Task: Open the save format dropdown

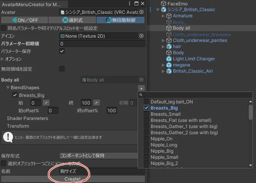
--
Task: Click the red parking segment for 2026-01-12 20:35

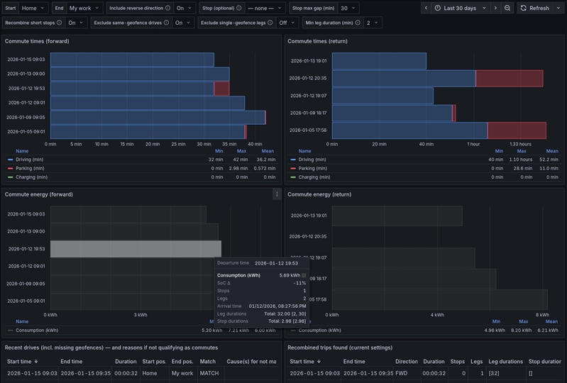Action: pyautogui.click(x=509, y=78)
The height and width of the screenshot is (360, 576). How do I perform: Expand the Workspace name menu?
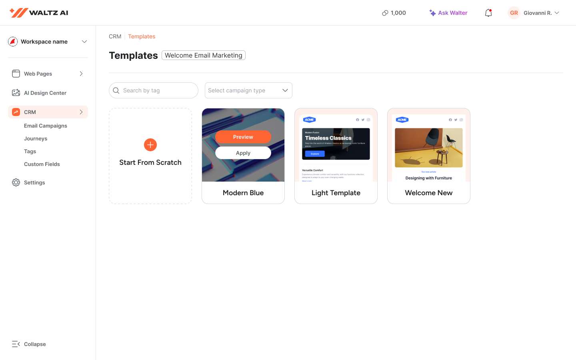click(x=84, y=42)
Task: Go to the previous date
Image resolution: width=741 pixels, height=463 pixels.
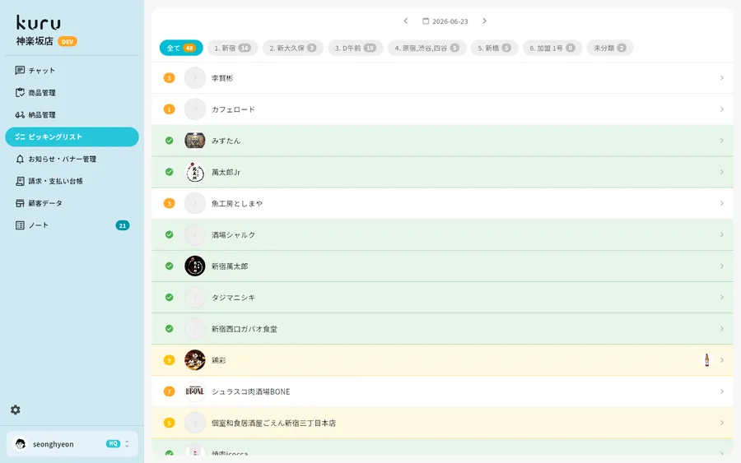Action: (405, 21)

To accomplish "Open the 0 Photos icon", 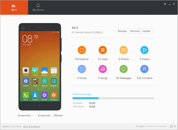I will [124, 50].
---
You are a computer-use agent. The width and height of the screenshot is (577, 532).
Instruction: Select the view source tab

TASK DETAILS – Among the records above, only the lines between the line holding "You are a computer-use" and the line holding "Instruction: Select the view source tab", inclusive, are to be output, exactly as written.

WRITTEN ANSWER –
You are a computer-use agent. The width and height of the screenshot is (577, 532).
Instruction: Select the view source tab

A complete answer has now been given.